Due September 13th via Exploding in Sound, Bethlehem Steel serves as the follow-up to 2017’s Party Naked Forever. While touring behind that debut record, the Brooklyn trio brought on singer/guitarist Christina Puerto to help fill out the songs in a live setting. The bond that formed between her and singer/guitarist Becca Ryskalczyk ended up being so strong that Puerto was invited to join the band full-time.

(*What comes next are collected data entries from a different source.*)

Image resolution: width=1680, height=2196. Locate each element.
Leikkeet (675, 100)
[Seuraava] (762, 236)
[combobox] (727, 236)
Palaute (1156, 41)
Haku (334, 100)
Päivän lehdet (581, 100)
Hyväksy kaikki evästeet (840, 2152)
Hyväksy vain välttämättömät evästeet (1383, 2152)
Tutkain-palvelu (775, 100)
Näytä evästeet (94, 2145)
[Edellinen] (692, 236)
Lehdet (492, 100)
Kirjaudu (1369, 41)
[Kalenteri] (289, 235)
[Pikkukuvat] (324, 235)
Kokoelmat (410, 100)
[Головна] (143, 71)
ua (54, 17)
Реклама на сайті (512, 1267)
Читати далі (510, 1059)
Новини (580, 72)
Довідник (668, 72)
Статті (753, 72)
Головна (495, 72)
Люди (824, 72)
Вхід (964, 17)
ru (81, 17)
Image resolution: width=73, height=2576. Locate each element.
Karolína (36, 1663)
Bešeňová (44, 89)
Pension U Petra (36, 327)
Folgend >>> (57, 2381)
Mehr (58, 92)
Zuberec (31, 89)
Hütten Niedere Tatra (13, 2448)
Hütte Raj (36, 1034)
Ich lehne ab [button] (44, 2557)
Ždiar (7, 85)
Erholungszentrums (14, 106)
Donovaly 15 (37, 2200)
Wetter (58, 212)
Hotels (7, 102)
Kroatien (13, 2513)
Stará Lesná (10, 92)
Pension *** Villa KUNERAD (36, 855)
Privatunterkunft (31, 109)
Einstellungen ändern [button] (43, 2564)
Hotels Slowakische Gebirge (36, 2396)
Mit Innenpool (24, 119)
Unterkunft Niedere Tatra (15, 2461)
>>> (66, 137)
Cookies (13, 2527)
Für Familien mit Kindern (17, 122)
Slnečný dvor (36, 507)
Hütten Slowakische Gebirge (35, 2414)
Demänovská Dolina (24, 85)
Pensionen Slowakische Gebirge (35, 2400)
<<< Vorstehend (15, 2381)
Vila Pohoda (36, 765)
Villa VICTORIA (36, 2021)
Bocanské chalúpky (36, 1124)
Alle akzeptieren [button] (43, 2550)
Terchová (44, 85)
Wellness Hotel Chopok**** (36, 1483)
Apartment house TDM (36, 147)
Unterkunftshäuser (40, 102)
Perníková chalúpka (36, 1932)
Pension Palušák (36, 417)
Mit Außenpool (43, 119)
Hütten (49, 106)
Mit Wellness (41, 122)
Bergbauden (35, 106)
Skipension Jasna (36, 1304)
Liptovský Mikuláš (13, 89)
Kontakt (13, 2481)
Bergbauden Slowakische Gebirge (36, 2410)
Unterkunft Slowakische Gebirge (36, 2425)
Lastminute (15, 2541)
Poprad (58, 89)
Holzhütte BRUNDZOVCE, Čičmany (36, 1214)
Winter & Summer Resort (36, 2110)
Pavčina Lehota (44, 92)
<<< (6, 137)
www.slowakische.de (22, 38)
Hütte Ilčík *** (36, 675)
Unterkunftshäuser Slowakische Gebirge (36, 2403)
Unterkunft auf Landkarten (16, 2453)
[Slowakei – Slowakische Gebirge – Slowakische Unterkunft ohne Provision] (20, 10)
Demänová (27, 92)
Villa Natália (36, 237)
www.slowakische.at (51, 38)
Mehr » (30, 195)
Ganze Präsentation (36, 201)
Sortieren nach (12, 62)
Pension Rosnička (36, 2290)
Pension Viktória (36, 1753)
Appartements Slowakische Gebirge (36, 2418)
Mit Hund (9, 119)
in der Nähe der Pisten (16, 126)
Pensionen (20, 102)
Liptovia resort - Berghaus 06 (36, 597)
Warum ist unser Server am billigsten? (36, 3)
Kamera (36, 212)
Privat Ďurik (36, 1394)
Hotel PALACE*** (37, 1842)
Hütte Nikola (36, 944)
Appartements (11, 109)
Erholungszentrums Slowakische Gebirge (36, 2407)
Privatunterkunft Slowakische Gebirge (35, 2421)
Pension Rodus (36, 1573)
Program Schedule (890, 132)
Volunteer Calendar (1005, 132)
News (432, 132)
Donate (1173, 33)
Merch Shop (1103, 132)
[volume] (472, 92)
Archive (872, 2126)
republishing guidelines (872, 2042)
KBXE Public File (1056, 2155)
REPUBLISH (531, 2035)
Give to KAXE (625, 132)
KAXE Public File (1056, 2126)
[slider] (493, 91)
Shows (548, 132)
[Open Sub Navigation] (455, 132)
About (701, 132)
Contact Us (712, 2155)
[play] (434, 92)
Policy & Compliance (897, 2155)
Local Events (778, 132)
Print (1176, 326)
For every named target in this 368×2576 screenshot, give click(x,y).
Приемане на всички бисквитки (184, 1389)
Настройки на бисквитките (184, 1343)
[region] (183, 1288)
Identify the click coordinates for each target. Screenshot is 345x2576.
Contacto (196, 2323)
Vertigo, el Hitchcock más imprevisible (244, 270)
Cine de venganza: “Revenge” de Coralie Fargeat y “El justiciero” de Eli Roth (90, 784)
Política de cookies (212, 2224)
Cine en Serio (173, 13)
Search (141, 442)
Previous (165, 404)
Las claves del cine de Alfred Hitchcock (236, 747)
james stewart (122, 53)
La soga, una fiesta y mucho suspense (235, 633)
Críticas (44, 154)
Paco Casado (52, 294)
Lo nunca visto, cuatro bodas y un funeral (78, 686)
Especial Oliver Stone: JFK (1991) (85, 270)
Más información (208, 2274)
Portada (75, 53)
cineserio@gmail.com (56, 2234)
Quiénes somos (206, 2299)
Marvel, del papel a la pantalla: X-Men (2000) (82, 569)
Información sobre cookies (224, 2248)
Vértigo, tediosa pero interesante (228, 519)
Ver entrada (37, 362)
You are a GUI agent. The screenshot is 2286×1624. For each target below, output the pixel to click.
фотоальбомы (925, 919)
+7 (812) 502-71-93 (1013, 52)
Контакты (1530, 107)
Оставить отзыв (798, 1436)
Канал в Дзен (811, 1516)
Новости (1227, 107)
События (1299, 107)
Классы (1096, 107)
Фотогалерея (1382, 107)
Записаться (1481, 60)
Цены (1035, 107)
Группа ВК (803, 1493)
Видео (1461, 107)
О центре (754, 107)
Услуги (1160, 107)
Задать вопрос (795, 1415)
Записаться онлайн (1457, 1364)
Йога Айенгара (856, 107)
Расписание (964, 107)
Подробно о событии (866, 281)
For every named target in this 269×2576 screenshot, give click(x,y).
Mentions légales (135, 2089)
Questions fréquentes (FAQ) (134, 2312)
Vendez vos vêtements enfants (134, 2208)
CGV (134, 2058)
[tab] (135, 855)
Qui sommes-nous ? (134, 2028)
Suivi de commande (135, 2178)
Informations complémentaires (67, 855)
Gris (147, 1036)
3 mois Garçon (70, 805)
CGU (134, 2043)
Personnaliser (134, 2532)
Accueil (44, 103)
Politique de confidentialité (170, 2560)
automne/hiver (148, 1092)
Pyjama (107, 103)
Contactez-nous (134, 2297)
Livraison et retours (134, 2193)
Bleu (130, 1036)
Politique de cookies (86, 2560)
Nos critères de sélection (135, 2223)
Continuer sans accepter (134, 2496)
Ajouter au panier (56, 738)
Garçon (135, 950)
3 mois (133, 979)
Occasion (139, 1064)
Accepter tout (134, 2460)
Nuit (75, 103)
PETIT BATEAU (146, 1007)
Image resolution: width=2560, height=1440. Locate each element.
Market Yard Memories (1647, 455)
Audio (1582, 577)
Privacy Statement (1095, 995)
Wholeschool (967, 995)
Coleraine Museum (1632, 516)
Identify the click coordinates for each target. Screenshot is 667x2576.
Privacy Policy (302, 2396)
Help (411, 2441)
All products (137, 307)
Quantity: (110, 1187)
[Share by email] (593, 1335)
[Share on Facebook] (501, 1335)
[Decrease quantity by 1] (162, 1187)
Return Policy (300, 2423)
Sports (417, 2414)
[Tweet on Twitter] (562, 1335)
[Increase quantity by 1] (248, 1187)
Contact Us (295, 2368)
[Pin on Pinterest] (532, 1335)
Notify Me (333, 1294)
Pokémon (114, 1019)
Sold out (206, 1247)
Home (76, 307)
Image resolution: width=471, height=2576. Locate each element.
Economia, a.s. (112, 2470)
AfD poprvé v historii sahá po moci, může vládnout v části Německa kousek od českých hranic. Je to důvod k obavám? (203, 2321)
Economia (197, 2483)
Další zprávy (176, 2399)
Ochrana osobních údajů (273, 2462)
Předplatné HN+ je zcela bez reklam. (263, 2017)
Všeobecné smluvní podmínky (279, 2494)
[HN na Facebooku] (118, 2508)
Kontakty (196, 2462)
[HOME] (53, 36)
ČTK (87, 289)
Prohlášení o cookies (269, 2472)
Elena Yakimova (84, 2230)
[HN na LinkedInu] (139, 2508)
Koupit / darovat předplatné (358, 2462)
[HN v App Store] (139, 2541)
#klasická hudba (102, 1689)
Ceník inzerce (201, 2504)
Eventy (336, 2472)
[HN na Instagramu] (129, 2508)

Her addition and the resulting dynamic had a huge impact on the songwriting process, especially in the themes that were being tackled. As Ryskalcyzk explained in a press release,
“A lot of the lyrical content on this album is uncomfortable. It’s about men, and being taken advantage of, or abandoned or fucked over. I’ve been playing with the boys in the band for many years and they have always been sympathetic to my experiences, but there are certain things about what women experience that they will never understand, and having another woman as part of the band brought a different comfort and a sense of solidarity. Based on what’s happening in my life, I would still probably have sung about these things, but I don’t know what it would have been like without Christina. It wouldn’t have felt as powerful.”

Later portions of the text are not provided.